§ 抜粋:

始まりは…

〔SFの始まりは…〕
19世紀初頭、フランスの小説家、劇作家のシラノ・ド・ベルジュラック(1619年~1655年)の「月世界旅行記」「太陽世界旅行記」がSFの起源といわれています。

SF小説の定義としては「科学的知識を基にした幻想的な設定で未来の世界を描く小説」などと説明され、サイエンス・フィクションとも呼ばれましたが現代ではSF小説という名称が定着しています。
有名な作品では、H・G・ウェルズの「タイム・マシン」 「宇宙戦争」 、ジョナサン・スウィフトの「ガリヴァー旅行記」等々。H・G・ウェルズの「宇宙戦争」 は、「火星人襲来」というタイトルでラジオドラマとして流され「宇宙船の中から火星人が現れ、ニュージャージー州の田舎の住民40人が殺害されたされた…」というその生々しい放送に住民がパニックになたというエピソードが有名です。

〔日本のSF…〕
日本では昭和60年代前後から本格的にSFが書かれ始めましたが、科学の急速な進歩に追いつき追い越せと「科学的知識を基にした幻想的な設定で未来の世界を描く」などという小さな枠には収まりきらない過去現在未来、ミクロからマクロ、深く人間の心理の奥底まで広がり、それは純文学が陥った文学で人間を描くなどという狭いガラパゴス的世界感から文学の手法を用いて社会的、精神的、宇宙的、時間的広がりの中で人類の行く先を描くという壮大な分野に発展していきました。それをSFの拡散と浸透の簡単な比喩を用いて表現するならば、ビッグバーン的な劇的進化ともいえます。
その日本おいて、海野十三(うんのじゅうざ)」というSFの先駆者がいました。昭和初期、まだその当時は科学小説と呼ばれ、探偵小説や推理小説の一変異体的な扱いであったと思います。まだ日常生活ではテレビなどの電化製品もなく、宇宙開発どころか自動車だってまだまだ一般的ではありませんでした。そんな時代に、その当時の科学知識を駆使してSF作品を発表していた海野十三の熱意があったからこそ、60年代の本格的日本SFの夜明けを迎えることができた。その礎として忘れてはいけない作家のひとりだと僕は思います。


〔僕にとってSFは…〕
昭和36年、大東亜戦争が終わり16年が過ぎた夏、僕は生まれました。
フォークソングの一節にある「戦争を知らない子供たち」などという言葉さえ既に古臭く感じるほど、パーッと弾けだした世代です。

§ 課題:
上の抜粋のうち、「その日本おいて、海野十三(う」から「昭和36年、大東亜戦争が終わり16年が過ぎた夏、僕は生まれました。」までの部分を、両端の語句も含めて一字一句そのまま書き写してください。 ここでの作業に記録は一切関わりません。

§ 保存済み記録:
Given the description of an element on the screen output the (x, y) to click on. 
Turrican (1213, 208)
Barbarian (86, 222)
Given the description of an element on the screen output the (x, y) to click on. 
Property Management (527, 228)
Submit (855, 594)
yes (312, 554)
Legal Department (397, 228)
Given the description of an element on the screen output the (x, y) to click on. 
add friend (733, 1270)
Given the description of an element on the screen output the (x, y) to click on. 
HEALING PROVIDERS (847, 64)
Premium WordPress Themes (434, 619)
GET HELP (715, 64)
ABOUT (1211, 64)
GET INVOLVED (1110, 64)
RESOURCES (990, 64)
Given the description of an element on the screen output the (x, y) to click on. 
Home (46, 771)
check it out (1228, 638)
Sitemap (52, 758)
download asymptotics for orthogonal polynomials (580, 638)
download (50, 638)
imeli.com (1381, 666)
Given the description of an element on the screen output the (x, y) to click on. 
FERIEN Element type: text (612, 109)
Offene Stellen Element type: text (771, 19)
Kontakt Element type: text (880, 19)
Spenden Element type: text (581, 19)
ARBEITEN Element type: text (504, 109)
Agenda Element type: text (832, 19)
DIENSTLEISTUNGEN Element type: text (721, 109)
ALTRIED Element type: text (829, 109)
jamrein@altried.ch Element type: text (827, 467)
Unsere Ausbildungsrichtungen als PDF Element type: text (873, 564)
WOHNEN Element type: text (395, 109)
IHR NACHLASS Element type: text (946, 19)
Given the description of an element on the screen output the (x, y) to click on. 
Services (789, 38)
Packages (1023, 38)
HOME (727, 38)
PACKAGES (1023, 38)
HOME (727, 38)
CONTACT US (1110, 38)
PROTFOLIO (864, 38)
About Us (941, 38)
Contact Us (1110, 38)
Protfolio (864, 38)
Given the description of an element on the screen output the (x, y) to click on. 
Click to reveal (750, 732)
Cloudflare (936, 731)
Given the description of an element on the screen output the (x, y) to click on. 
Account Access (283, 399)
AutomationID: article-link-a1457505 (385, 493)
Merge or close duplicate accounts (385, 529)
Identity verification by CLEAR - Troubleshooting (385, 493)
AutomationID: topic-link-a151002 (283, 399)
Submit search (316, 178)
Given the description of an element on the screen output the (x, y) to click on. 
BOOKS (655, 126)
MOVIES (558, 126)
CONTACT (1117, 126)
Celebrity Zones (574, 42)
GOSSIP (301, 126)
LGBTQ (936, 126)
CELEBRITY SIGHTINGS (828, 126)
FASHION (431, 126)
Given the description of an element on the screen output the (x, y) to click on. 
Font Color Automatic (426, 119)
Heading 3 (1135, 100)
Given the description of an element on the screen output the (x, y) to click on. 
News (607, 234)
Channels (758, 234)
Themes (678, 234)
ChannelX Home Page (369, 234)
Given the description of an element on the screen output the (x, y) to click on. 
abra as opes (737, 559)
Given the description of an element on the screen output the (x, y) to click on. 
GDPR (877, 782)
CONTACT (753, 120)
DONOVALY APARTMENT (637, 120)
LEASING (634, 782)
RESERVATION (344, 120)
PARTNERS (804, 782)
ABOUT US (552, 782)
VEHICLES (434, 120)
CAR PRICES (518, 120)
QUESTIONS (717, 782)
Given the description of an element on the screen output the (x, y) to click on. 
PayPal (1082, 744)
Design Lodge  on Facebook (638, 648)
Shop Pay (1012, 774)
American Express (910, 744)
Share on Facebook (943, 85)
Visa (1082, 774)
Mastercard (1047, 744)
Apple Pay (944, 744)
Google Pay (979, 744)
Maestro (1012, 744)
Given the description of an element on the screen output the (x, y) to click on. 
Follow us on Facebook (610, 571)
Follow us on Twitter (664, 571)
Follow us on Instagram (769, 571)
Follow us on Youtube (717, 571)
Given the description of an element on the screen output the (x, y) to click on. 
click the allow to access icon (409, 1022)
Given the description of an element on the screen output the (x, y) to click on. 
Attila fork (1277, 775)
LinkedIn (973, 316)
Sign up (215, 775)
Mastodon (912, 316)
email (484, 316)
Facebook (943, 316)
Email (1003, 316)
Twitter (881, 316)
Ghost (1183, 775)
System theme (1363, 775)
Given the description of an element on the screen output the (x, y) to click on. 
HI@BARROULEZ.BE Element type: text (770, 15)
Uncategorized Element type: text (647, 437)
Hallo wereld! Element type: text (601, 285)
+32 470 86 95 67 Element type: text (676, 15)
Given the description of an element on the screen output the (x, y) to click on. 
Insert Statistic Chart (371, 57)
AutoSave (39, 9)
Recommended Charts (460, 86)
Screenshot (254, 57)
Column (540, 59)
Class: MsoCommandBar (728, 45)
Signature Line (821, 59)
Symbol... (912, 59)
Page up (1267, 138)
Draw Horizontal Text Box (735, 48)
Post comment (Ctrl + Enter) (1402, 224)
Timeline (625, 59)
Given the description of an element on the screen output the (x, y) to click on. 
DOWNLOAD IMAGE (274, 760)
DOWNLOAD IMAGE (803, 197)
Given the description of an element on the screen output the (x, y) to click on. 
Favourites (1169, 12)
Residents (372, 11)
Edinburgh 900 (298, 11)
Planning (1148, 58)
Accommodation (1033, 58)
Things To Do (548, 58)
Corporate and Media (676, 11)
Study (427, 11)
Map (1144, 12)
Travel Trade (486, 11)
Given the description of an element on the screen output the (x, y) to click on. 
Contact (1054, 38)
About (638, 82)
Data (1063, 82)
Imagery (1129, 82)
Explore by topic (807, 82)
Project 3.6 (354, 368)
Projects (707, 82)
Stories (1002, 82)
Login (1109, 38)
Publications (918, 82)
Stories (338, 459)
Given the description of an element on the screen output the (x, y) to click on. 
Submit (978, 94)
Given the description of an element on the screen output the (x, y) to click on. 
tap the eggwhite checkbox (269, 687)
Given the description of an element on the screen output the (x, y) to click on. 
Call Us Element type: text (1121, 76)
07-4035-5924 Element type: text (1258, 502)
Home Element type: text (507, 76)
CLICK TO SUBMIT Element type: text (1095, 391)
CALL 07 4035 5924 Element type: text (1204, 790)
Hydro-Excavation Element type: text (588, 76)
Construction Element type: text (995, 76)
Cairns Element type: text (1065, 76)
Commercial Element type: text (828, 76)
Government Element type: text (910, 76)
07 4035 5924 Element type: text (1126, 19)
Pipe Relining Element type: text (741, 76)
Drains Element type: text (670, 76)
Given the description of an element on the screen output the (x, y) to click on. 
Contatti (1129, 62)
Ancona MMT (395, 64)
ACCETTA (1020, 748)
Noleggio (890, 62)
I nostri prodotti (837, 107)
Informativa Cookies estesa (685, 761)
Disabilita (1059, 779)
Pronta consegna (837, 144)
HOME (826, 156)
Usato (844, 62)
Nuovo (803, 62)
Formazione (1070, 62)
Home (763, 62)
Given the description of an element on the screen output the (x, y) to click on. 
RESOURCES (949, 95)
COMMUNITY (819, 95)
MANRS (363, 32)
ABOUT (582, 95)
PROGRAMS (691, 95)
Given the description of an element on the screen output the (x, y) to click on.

§ 演習の出力:
その日本おいて、海野十三(うんのじゅうざ)」というSFの先駆者がいました。昭和初期、まだその当時は科学小説と呼ばれ、探偵小説や推理小説の一変異体的な扱いであったと思います。まだ日常生活ではテレビなどの電化製品もなく、宇宙開発どころか自動車だってまだまだ一般的ではありませんでした。そんな時代に、その当時の科学知識を駆使してSF作品を発表していた海野十三の熱意があったからこそ、60年代の本格的日本SFの夜明けを迎えることができた。その礎として忘れてはいけない作家のひとりだと僕は思います。


〔僕にとってSFは…〕
昭和36年、大東亜戦争が終わり16年が過ぎた夏、僕は生まれました。